Kay Thompson (born Catherine Louise Fink; November 9, 1909[1] – July 2, 1998) was an American author, singer, vocal arranger, vocal coach, composer, musician, dancer, actress, and choreographer. She became famous for creating the Eloise children's books and for her role in the movie Funny Face.[2]
Early life and family
Thompson was born Catherine Louise Fink in St. Louis, Missouri, in 1909, the second of the four children of Leo George Fink, a Jewish, Austrian-born pawnbroker and jeweler, and his American-born wife, Harriet Adelaide "Hattie" Tetrick, a Christian. Thompson's parents were married on November 29, 1905, in East St. Louis, St. Clair County, Illinois.[3][4]
Thompson's siblings were Blanche Margaret Hurd, George "Bud" Fink, Jr., and Marian Antoinette Doenges.[3]
Radio work
Thompson began her career in the 1930s as a singer and choral director for radio. Her first big break was as a regular singer on the Bing Crosby-Woodbury Show Bing Crosby Entertains (CBS, 1933–34). This led to a regular spot on The Fred Waring-Ford Dealers Show (NBC, 1934–35) and then, with conductor Lennie Hayton, she co-founded The Lucky Strike Hit Parade (CBS, 1935) where she met (and later married) trombonist Jack Jenney. Thompson and Her Rhythm Singers joined André Kostelanetz and His Orchestra for the hit series The Chesterfield Radio Program (CBS, 1936), followed by It's Chesterfield Time (CBS, 1937) for which Thompson and her large choir were teamed with Hal Kemp and His Orchestra.[5][6][7][8]
For her motion picture debut, Thompson and her choir performed two songs in the Republic Pictures musical Manhattan Merry-Go-Round (1937). In 1939, she reunited with André Kostelanetz for Tune-Up Time (CBS), a show that was produced by radio legend William Spier (who later married Thompson in 1942). On an installment of Tune-Up Time in April 1939, 16-year-old Judy Garland was a guest. It was at this time that Thompson first met and worked with Garland, developing a close personal friendship and professional association that lasted the rest of Garland's life.[9]
As a film actress, Thompson only played one major role: that of fashion editor Maggie Prescott in the musical Funny Face (1957) for Paramount Pictures. Reunited with producer and songwriter Roger Edens and director Stanley Donen, her colleagues from MGM, Thompson garnered critical praise for her stylish turn as an editor based on real-life Harper's Bazaar editor Diana Vreeland, opening the film with her splashy "Think Pink!" and performing trios with Astaire and Hepburn.[10]

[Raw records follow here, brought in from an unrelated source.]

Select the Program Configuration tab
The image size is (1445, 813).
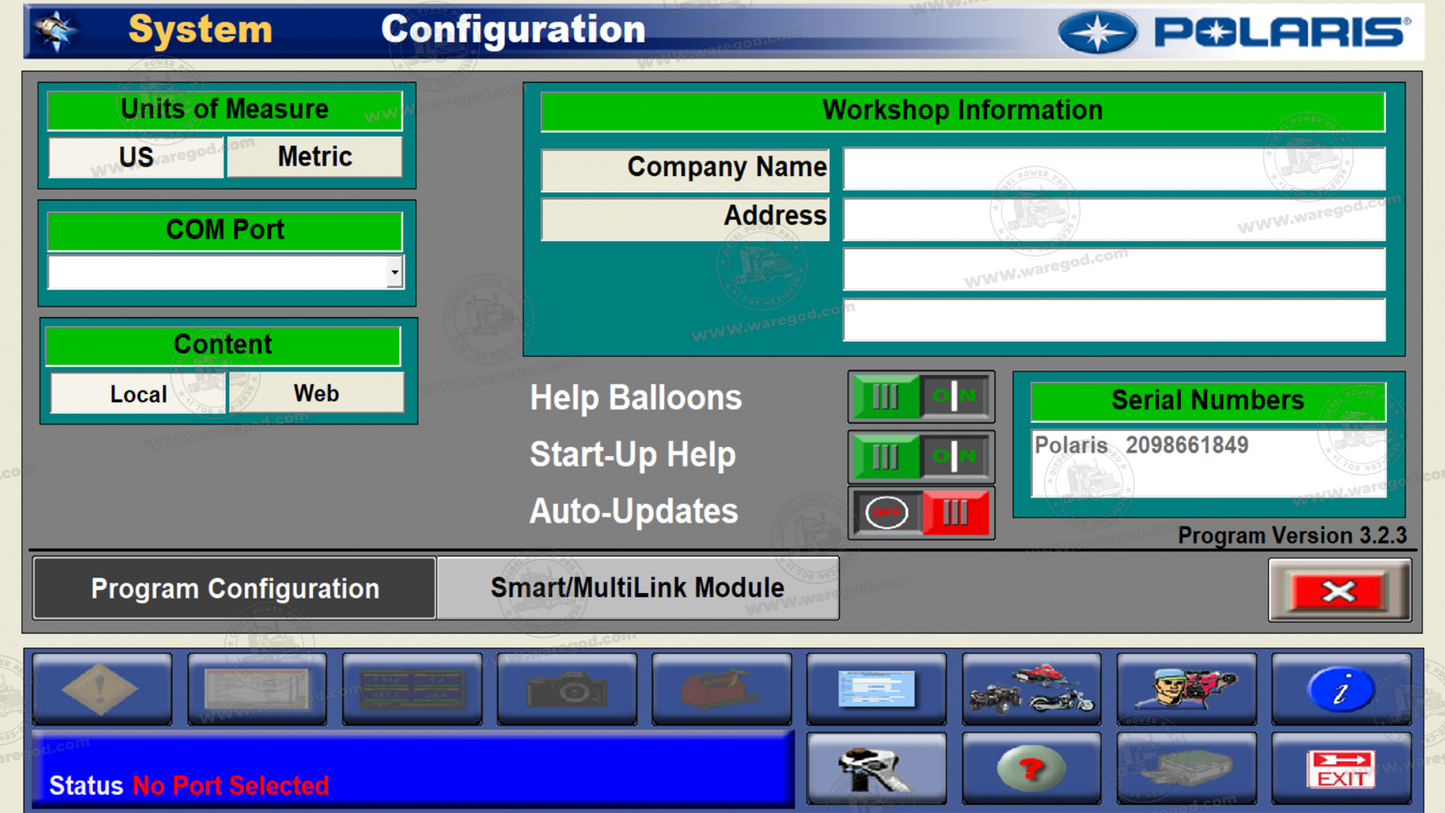[234, 588]
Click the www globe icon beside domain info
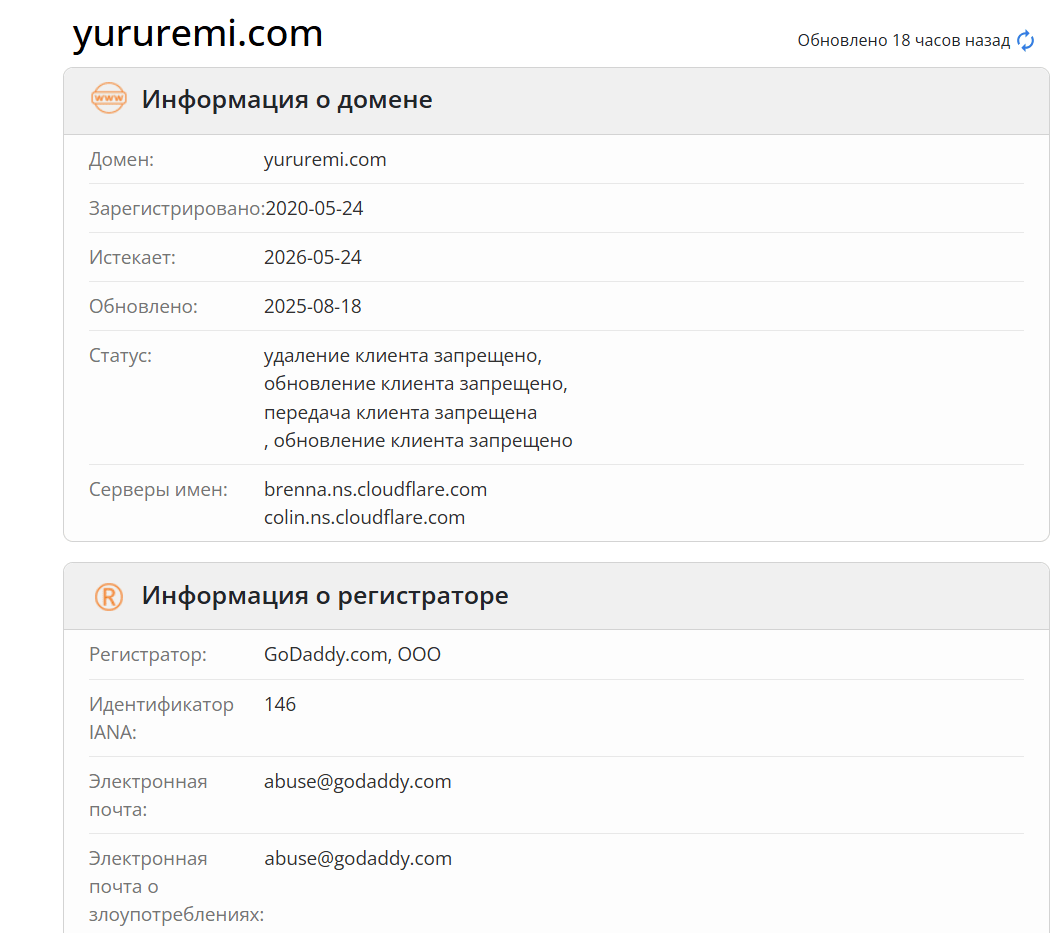The width and height of the screenshot is (1059, 933). (108, 98)
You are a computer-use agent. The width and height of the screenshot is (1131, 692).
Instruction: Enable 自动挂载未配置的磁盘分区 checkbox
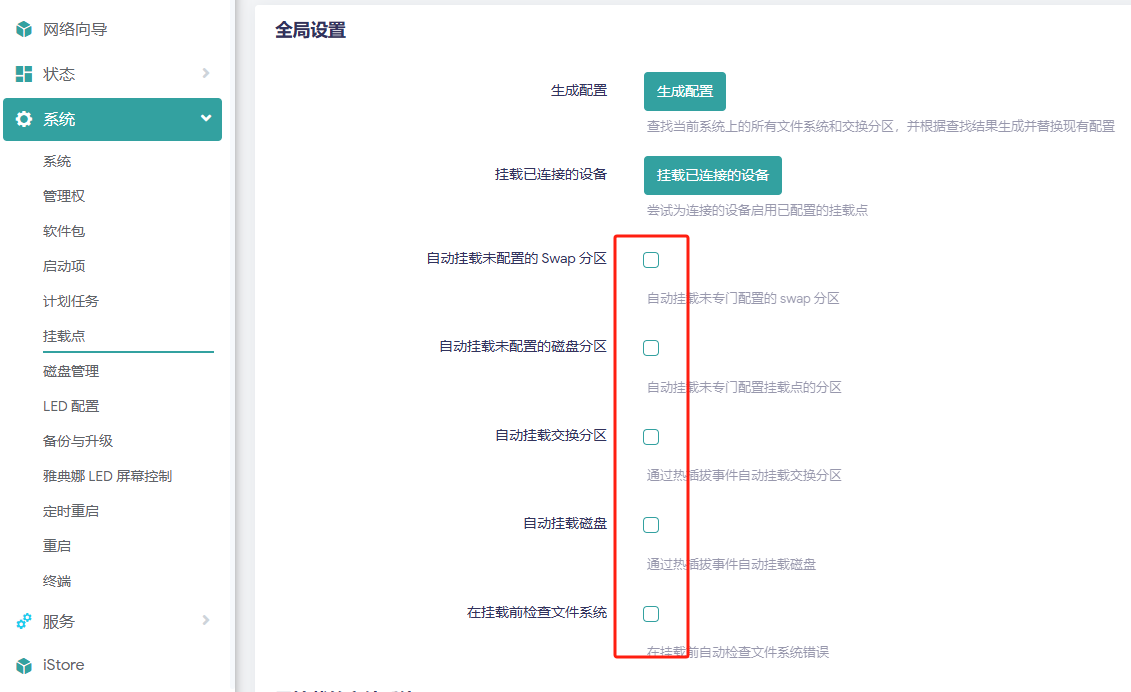[651, 347]
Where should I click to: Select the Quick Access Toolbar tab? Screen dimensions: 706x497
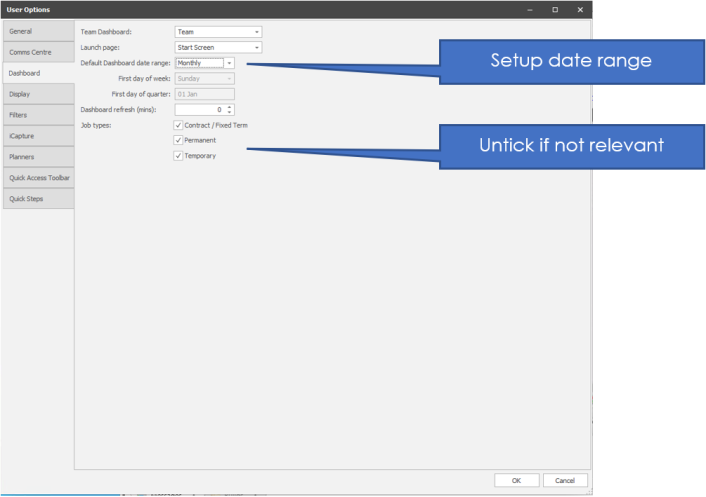coord(37,178)
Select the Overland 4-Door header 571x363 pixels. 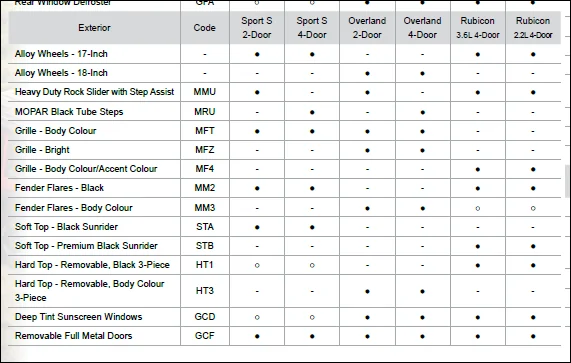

In a December 6, 2006, interview on Turner Classic Movies, Donen said that Funny Face was made at Paramount with a primarily MGM crew, including Donen, Edens and Thompson, because Paramount Pictures would not release Hepburn for any film except one made at Paramount. Thompson only acted in one additional feature film, 1970's Tell Me That You Love Me, Junie Moon, because, according to its star Liza Minnelli, Thompson disliked the slow speed of movie production.[10]
Night club act
Thompson left MGM in 1947 after working on The Pirate to create the night club act "Kay Thompson and the Williams Brothers", with the four Williams men as her backup singers and dancers. They made their debut in Las Vegas in 1947 and became an overnight sensation. Within a year, they were the highest-paid nightclub act in the world, breaking records wherever they appeared. She wrote the songs, and Robert Alton did the original choreography for the act.[11]
Thompson, who lived at the Plaza Hotel in New York City, became most notable as the author of the Eloise series of children's books. The Eloise character was developed by the author based on her childhood imaginary friend and alter ego, with a voice in which Thompson spoke throughout her life, according to her biographer, filmmaker Sam Irvin.[12] Thompson's goddaughter, Liza Minnelli, was often speculated as a possible model for Eloise.[13]
The four books in the series, each illustrated by Hilary Knight, are Eloise (Simon & Schuster, 1955), Eloise in Paris (Simon & Schuster, 1957), Eloise at Christmastime (Random House, 1958) and Eloise in Moscow (Simon & Schuster, 1959). They follow the adventures of a precocious six-year-old girl who lives at The Plaza. All were bestsellers upon release and have been adapted into television projects. Thompson composed and performed a Top 40 hit song, "Eloise" (Cadence Records, 1956).[14][15][16]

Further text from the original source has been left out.